*TEXT SECTION:*
* begin *

When the country embarked on a remarkable era of technological innovation and economic growth, houses were networked with electricity, water, sewers and telephones. Cars and trucks ushered in investments in road, bridge and highway infrastructure. Refrigeration allowed for the expansion of American diets from primarily salted pork to a much broader array of fresh meats, fruits and vegetables. Innovations in health care drove down infant mortality and extended longevity. Low-paying farm labor gave way to an array of manufacturing jobs with good wages and benefits.

Henry Ford knew that if the automobile industry was going to prosper, his workers — and others like them — had to earn salaries high enough to buy his cars. His vision was broadly realized, and the U.S. embarked on an era of consumer-driven economic growth. Robust population growth and middle-class consumption generated jobs across the full spectrum of low-, middle- and high-skill levels: Restaurant workers, home builders, teachers, factory workers and professional managers.

During this time, technology-driven innovation boosted worker productivity. Output per worker-hour increased and businesses were able to pay their workers more. Wages rose at all skill levels, as the rising tide lifted all boats and the country experienced a remarkable transformation of its standard of living. In the century between 1870 and 1970, life expectancies rose from 39.4 to 70.9 years, while per-person economic output increased almost six-fold — from $4,060 to $23,900 in inflation-adjusted terms. By 1970, technology had delivered most of the life-improving innovations that we enjoy today. See Figure 6.

* end *

*RAW DATA:*
* begin *

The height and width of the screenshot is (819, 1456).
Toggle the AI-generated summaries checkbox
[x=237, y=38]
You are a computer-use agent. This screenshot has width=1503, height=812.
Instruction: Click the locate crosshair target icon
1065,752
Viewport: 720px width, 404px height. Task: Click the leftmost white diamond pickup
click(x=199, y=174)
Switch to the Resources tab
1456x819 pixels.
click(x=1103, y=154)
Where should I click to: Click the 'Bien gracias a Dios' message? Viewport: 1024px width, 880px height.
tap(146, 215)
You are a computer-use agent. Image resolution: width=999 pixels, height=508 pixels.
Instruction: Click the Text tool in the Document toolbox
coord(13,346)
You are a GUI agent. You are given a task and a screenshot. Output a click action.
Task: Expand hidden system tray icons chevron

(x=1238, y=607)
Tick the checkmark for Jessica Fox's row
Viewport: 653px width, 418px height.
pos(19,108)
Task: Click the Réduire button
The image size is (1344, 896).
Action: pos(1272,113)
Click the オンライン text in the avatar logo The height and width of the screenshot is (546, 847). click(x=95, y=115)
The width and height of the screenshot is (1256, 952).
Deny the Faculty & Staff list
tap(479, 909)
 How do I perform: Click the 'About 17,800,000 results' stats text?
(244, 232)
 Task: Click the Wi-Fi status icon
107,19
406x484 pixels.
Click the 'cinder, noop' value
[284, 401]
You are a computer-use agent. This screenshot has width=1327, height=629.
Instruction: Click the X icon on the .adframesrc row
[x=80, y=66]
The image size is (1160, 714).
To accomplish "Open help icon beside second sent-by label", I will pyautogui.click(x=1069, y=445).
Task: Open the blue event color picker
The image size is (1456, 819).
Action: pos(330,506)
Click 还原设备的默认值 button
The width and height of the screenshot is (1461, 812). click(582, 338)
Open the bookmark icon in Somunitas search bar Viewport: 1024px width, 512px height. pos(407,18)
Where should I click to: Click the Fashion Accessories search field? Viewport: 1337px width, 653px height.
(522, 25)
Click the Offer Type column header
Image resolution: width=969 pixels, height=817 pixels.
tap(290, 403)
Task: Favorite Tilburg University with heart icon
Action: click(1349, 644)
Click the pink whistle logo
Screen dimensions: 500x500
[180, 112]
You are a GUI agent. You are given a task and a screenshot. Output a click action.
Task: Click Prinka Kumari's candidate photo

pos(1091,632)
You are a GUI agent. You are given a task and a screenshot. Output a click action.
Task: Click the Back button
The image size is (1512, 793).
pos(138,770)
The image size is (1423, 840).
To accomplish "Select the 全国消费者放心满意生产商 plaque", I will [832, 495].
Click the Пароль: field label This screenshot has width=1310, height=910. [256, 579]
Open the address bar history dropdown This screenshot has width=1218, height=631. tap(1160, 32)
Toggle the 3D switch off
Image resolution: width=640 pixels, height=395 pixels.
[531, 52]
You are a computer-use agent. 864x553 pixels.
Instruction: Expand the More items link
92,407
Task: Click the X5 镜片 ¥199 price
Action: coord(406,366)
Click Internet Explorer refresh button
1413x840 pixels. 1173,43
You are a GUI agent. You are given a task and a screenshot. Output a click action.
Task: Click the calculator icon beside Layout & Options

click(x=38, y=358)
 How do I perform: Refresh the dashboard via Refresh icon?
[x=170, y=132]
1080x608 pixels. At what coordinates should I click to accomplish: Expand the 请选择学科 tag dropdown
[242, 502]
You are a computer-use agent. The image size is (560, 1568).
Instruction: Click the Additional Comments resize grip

* end *

*EXERCISE TASK 1:*
Answer these from the economic growth text:
(a) What did refrigeration let American diets expand from?
(b) According to Henry Ford, how much did his workers have to earn?
(c) What were U.S. life expectancies in 1870 and in 1970?
*EXERCISE TASK 2:* Could you extend the economic growth text, starting after its final sentence?
The records are separate material, unrelated to the economic growth text.

*ANSWER 1:*
(a) Primarily salted pork.
(b) Salaries high enough to buy his cars.
(c) 39.4 years in 1870 and 70.9 years in 1970.

*ANSWER 2:*
Beginning in the 1970s and 1980s, the labor market began to change. Automation, which had historically substituted for physical tasks (e.g., earth moving, transport, assembly), was spreading into other forms of routine work. Mathematical calculations, which had been performed by rooms of analysts and statisticians, could be handled increasingly by computers. Word-processing software altered typing and report production. Automated teller machines (ATMs) performed cash-handling tasks for financial institutions. Computer-Aided Drafting (CAD) appeared in architectural firms. Eventually, tax preparation software would tackle the complex federal tax code.

Harvard’s David Deming tracked the skills that were required in growing and shrinking occupations since 1980. He found occupations requiring both social and math skills grew as a share of all jobs, as did occupations that required social skills alone. Occupations requiring math skills but no social skills declined as a share of all jobs. Occupations requiring neither social nor math skills fared the worst of all. See Figure 7.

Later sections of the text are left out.